Anderson: Challenge not technical

What a bank-tech executive said in 2015 in commenting on “Paper to Persona”

 

Bill Anderson (link) is a retired, Seattle-area bank-industry CTO and business-school colleague of Mike Fancher who consulted for several years to RJI and the Information Valet Project. He wrote this in an August, 2011, email after publication of the RJI report, “From Paper to Persona.”

 

“Bill Densmore has recognized that the only way for the news industry to survive is to join together and form an association of competitors (the ITA) and develop your own network. I don’t mean that you have to buy a lot of expensive equipment and spend hundreds of millions of dollars developing software. Much of what you’ll need is already available and relatively easily adaptable for your use. Micro accounting systems used by the cell phone companies are very mature and easily adaptable. Clearing and settling systems are well established in the banking system. Interoperability between web sites is well established. The challenge facing the news industry is not a technical challenge, nor is it a challenge of a lack of customers. The challenge is facing the fact that no one is going to solve your problem for you. The time for debate is over. Unless you ACT now you will lose the opportunity to determine your destiny.. Bill Densmore has painstakingly and eloquently laid out a pathway for you.” 

 

In 2015, Anderson was also quoted in the RJI article,In the new news ecosystem, getting paid requires asking, listening, personalizing, bundling”:

 

“There is definitely a need for microaccounting, like recording minutes on the telephone,” says Bill Anderson, a retired chief technology officer at Seattle’s Seafirst Bank (now part of BankAmerica Corporation) and an expert participant in how banks began and built the Visa credit-card network. “Aggregation is going to be necessary but the models of how to do it are all over the place.” (See Dec. 12, 2014, interview with Joel Getezendaner: “Dee Hock and the creation of the ‘Visa’ card: Lessons for an Information Trust Exchange?”)
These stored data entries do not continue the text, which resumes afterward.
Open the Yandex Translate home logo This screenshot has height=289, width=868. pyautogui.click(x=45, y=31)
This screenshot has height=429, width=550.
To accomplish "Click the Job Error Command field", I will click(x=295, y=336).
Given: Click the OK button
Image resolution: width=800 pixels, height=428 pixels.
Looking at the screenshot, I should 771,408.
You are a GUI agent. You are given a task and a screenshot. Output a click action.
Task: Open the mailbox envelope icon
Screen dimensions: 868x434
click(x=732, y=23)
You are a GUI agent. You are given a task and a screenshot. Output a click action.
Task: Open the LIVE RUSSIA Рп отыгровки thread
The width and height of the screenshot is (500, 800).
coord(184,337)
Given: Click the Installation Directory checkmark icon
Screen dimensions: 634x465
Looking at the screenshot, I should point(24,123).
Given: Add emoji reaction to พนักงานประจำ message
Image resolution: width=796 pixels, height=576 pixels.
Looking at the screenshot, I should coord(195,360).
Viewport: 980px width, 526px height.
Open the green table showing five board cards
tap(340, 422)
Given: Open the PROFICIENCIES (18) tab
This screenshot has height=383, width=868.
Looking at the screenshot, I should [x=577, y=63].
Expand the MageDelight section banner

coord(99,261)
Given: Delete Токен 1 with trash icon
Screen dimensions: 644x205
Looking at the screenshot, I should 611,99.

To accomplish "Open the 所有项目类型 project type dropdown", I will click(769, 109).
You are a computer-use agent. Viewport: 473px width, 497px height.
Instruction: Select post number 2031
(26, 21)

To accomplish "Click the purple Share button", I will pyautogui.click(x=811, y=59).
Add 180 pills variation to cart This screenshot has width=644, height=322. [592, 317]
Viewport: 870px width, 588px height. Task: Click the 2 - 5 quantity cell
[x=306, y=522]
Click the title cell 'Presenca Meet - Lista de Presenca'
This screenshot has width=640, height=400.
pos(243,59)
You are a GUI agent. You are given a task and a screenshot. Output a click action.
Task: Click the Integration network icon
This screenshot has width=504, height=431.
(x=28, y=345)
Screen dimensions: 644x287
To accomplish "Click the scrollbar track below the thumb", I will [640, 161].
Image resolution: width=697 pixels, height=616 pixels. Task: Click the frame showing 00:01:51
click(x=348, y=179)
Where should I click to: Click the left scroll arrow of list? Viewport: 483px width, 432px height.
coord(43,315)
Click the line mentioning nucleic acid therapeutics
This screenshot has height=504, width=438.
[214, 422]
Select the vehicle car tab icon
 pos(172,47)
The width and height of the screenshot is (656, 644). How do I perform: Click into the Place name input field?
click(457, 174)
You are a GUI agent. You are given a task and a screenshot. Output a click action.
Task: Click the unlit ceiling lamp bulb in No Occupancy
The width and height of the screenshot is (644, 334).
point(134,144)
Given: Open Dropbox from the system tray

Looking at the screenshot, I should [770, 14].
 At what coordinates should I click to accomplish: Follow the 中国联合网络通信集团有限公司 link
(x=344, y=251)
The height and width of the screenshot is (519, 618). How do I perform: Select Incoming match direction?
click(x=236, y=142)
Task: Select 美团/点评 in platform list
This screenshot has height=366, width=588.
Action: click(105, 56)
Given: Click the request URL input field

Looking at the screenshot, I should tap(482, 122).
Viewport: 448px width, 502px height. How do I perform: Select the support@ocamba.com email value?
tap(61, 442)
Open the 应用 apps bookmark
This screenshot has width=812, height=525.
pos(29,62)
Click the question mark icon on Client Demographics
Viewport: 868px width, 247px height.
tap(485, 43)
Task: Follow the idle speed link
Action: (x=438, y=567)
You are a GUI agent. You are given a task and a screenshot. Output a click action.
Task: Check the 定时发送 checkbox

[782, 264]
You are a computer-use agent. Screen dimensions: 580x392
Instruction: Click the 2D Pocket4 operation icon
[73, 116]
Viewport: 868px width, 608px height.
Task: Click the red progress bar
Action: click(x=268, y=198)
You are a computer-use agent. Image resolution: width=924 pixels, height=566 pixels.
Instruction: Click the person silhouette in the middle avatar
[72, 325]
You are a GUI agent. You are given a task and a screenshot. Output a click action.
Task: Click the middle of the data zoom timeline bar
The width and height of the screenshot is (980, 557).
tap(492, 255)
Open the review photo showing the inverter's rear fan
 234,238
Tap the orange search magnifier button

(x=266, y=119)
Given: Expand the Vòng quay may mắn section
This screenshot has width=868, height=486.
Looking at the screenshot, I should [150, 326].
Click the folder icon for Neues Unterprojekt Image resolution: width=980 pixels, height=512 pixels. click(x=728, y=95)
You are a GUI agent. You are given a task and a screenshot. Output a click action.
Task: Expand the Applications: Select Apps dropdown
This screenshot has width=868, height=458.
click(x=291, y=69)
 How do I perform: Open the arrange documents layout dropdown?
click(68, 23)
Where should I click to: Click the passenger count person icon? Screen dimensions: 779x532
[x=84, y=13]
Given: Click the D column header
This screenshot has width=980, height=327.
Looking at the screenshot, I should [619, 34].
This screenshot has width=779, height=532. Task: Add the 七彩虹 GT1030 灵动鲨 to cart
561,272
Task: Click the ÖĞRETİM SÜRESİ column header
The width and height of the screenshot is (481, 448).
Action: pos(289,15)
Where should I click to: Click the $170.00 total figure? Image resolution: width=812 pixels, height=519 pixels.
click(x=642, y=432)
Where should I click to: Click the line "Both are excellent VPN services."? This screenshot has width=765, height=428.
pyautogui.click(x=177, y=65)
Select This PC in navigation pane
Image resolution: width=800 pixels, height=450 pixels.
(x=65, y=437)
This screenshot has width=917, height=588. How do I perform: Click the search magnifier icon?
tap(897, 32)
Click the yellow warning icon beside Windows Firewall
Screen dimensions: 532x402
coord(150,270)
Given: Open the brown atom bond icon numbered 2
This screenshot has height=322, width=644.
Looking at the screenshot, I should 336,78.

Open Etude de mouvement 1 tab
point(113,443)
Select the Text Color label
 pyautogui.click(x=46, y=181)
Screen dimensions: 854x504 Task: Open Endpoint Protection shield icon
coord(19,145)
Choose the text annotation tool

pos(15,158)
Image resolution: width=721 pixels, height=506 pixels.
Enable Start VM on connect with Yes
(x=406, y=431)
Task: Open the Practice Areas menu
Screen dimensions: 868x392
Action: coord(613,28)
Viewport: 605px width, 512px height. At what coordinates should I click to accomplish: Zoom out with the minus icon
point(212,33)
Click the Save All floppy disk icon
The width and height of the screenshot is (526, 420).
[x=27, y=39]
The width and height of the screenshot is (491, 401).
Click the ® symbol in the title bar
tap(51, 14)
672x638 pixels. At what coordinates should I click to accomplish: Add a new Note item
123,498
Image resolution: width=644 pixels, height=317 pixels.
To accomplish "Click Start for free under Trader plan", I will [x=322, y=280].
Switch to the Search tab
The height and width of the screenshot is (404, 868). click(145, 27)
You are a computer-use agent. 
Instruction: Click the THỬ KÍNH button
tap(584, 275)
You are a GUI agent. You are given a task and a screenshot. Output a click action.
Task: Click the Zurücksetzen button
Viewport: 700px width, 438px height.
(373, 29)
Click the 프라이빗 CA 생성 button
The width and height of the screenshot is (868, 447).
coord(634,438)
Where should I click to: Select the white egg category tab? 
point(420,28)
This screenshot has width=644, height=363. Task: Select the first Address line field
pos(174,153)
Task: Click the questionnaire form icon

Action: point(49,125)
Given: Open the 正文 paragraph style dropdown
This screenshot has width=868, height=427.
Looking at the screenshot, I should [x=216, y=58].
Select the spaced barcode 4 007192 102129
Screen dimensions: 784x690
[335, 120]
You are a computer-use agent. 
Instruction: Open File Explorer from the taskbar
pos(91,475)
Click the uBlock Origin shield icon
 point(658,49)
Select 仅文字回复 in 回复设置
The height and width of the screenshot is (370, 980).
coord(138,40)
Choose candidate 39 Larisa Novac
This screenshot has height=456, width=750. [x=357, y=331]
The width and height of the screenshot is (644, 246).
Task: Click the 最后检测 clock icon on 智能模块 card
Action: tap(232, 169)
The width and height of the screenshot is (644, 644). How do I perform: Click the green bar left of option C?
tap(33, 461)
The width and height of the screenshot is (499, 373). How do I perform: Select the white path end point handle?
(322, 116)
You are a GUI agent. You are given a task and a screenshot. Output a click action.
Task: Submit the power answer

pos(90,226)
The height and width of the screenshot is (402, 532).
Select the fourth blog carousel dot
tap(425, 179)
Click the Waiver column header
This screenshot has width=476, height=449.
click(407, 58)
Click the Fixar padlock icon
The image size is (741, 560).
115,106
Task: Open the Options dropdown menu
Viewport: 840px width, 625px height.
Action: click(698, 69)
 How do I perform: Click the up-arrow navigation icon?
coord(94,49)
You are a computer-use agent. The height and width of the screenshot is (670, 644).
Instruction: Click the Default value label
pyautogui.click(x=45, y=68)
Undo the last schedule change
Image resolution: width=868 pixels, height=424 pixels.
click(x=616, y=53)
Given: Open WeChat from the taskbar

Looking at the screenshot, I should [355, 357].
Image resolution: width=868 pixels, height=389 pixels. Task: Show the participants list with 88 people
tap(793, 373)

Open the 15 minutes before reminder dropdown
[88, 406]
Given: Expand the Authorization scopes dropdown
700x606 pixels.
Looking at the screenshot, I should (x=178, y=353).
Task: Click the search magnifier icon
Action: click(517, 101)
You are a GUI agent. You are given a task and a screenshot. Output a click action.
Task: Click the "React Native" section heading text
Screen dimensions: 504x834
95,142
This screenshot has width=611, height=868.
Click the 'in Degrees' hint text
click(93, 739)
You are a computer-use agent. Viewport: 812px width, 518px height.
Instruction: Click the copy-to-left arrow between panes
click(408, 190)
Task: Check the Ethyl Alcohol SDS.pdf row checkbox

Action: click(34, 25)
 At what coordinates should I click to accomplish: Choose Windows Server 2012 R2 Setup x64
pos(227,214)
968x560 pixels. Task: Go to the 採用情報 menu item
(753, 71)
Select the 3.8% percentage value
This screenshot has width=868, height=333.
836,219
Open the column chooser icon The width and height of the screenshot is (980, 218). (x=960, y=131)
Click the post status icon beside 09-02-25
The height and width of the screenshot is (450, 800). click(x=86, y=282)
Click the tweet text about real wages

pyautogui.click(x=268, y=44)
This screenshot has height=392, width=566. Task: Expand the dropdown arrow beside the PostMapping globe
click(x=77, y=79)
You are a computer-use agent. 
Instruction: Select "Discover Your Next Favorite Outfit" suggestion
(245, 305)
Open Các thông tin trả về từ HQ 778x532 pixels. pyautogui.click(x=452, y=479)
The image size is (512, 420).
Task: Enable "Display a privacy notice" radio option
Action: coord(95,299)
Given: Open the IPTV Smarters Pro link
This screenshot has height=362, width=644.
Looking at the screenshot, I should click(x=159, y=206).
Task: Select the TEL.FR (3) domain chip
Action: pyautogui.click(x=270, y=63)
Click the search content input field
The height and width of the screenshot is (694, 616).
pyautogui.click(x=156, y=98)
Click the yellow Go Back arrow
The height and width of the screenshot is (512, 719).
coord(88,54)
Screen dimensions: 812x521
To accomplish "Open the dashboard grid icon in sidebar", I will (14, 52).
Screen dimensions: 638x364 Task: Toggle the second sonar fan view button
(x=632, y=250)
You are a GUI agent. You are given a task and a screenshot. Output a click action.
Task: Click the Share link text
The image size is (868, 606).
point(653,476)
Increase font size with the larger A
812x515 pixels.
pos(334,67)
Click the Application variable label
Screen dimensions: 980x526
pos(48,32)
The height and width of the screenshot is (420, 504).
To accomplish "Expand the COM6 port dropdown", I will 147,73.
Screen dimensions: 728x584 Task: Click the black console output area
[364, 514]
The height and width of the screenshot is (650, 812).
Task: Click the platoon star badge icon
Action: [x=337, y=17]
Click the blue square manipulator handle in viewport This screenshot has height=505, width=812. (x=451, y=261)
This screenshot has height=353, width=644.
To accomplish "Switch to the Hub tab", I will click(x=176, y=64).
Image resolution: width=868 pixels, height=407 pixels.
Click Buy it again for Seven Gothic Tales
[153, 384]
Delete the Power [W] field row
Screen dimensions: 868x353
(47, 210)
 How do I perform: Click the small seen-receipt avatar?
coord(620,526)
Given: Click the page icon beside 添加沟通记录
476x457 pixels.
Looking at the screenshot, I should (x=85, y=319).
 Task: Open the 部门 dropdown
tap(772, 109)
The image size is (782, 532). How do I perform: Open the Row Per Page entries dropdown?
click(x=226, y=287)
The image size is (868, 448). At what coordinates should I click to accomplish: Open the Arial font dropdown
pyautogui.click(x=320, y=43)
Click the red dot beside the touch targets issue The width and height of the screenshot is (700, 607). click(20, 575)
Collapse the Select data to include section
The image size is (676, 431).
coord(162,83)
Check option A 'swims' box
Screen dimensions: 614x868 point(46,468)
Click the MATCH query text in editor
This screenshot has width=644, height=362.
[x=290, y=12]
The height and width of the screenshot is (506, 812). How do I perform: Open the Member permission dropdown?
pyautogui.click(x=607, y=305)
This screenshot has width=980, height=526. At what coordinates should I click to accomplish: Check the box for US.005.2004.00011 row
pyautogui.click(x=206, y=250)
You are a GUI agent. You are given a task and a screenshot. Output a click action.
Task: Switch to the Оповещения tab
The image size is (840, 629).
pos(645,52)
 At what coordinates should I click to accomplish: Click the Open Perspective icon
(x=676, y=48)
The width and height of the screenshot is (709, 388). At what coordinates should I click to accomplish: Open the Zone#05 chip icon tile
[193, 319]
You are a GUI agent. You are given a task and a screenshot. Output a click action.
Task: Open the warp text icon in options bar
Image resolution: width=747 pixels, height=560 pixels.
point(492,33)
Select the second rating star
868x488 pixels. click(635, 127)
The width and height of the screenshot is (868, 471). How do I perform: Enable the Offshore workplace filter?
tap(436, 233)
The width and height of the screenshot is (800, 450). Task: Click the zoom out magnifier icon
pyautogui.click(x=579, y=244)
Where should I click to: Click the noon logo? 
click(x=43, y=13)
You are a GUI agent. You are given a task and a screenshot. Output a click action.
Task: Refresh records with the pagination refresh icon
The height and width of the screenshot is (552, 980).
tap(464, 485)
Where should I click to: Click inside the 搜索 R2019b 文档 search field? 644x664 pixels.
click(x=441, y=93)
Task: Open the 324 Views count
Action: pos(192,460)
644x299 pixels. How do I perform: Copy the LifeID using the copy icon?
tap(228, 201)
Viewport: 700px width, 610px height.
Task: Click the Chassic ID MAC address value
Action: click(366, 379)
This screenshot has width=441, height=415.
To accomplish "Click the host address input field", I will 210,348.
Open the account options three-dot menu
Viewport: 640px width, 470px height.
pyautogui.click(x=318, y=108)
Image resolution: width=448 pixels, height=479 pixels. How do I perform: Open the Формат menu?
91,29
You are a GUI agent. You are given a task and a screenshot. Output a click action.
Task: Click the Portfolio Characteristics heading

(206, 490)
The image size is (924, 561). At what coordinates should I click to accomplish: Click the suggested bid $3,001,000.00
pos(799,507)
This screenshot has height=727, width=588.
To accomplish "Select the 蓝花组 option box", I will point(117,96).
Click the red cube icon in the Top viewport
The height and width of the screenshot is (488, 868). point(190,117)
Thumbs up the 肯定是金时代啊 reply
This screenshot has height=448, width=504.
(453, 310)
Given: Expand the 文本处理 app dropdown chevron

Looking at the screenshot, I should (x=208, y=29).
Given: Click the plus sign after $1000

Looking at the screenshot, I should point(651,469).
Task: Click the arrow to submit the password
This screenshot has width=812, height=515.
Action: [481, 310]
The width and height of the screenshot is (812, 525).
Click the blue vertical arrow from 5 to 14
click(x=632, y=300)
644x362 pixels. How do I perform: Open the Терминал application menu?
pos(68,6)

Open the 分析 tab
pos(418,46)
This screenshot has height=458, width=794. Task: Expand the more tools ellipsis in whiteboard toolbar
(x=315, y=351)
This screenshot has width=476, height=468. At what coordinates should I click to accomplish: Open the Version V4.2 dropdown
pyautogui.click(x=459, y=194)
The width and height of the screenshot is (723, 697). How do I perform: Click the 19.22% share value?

Anderson envisions a single subscription that might track, for example, his access to The New York Timesbusiness section, The Seattle Times local-news section and The Guardian’sU.S. politics coverage. He sees each publication getting discrete records of access and paid based on a bundled subscription priced by whichever service offers it. The offer could come from any of the three news organizations, or perhaps from a specialist in bundling, such as Amazon. Anderson became interested in the challenge of network content payments and subscriptions during visits to RJI and consultation with the Information Valet Project.

“The actual striking of the code, we could do that,” says Anderson. “But we need others to tell us what they want it to do. You could pick IBM to operate it, or First Data, or EDS.”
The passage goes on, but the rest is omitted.